Clóvis Barbosa escreve aos domingos, quinzenalmente.


Coluna Clóvis Barbosa
Com.: 0
Por Kleber Santos
11/03
19:01

O tambor

Clóvis Barbosa
Blogueiro e conselheiro do TCE/SE

Não estou nem aí para o que a direita fala do alemão Günter Grass, falecido em 2015, e autor do romance “O tambor”. O que me interessa em Grass é o seu personagem Oskar Matzerath. A tese defendida por ele é que Adolf Hitler não foi o único culpado da aventura do Estado alemão na Segunda Guerra Mundial, quando onze milhões de pessoas entre eslavos, poloneses, ciganos, homossexuais, deficientes físicos e mentais, judeus, testemunhas de Jeová, foram assassinadas, num dos episódios históricos que mais envergonham a humanidade. As sementes plantadas por Hitler só atingiram o ápice graças ao apoio incondicional da sociedade alemã, dos seus cidadãos. Se olharmos os grandes acontecimentos históricos veremos que o povo, na sua maioria e estupidamente, sempre esteve apoiando o lado errado. Foi assim nas ditaduras de Salazar, em Portugal, de Franco, na Espanha, de Mussolini, na Itália, nas da América Latina, da África e dos países de regime totalitário. No Brasil, tanto os regimes de exceção de Vargas, nas décadas de 1930/1940, como o governo militar iniciado em 1964, só sobreviveram pelo apoio civil que tiveram. Em “Amnésia, repressões, mitos: como se conta o passado após uma ditadura”, artigo do professor Bruno Groppo constante no livro “1964: 50 anos depois, a ditadura em debate” (Editora Edise, Aracaju, 2015), consta que “Uma das questões mais difíceis de enfrentar após o fim de uma ditadura é a do consenso de que esse regime se beneficiava no seio da população, em vez de discuti-lo abertamente. Prefere-se, geralmente, esquivar-se dele, negá-lo ou reformulá-lo. A dificuldade vem do fato de que as ditaduras, ainda que sejam por definição sistemas fundados sob a violência, não podem se manter por muito tempo no poder somente por esse meio, e têm necessidade também de um certo consenso. Até porque elas pretendem sempre governar em nome de um conjunto mais vasto (o povo, a nação, uma classe) e não podem renunciar a essa ficção, destinada a legitimá-las. O consenso que elas obtêm pode ir da adesão entusiasta à aceitação passiva, passando por uma larga gama de atitudes intermediárias”.

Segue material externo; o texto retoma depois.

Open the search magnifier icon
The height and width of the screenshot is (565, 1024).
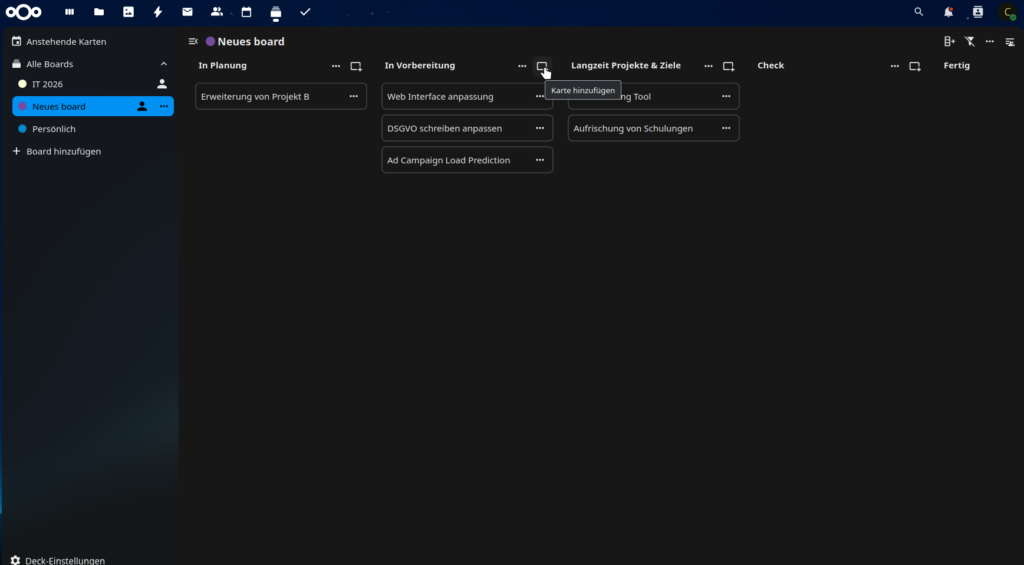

A tese de Günter Grass e de seu personagem Oskar Matzerath não é novidade. É justamente o óbvio que preferimos ignorar. Mas, por ter dito isso, o romance “O tambor” causou furor na Alemanha quando lançado em 1959. Tal o incômodo, que o livro foi queimado em várias cidades alemãs. No Brasil, muitos que se serviram da ditadura e que se destacaram na sua preservação, ocupando os mais importantes cargos, foram servis escudeiros de um regime que torturava e assassinava cidadãos nos seus porões. Hoje, passam a imagem de democratas extremados, que nada teriam a ver com a ditadura. Têm sim! A ditadura militar só sobreviveu por 21 anos graças ao apoio e às benesses recebidos por esse grupo de políticos e outros membros da sociedade civil que assinaram embaixo de todas as atrocidades praticadas contra a cidadania e a liberdade de expressão. Essas pessoas nunca tiveram e ainda não têm compromisso com o processo democrático. Para elas, o Estado não é instrumento de transformação social, mas de realização de seus próprios objetivos pessoais. Não interessa a elas que haja fome, miséria e injustiça. São pessoas que nunca se extasiaram diante de um crepúsculo, ou como diz Ingenieros, “nem tampouco gostam de passear com Dante, rir com Moliére, tremer com Shakespeare ou assombrar com Wagner; nem mesmo emudecem diante de David, da Ceia ou do Partenon”. Essas pessoas estão aí “botando pra quebrar” e se servindo de outra alcateia, aquela formada pelo homem que passa a vida vivendo em rebanho, pensando com a cabeça dos outros e incapaz de formar juízo próprio. Pois bem.José Saramago, o grande escritor lusitano, no seu livro “Ensaio sobre a Cegueira”, não poderia ter sido mais feliz na escolha da epígrafe de sua obra: “Se podes olhar, vê. Se podes ver, repara”. Ele nos apresenta uma narrativa emblemática: projeta o leitor para uma comunidade em que os habitantes vão, paulatinamente, perdendo a visão, numa autêntica “viagem ao inferno”, no dizer do compositor, violonista, crítico literário e musical Arthur Nestrovski.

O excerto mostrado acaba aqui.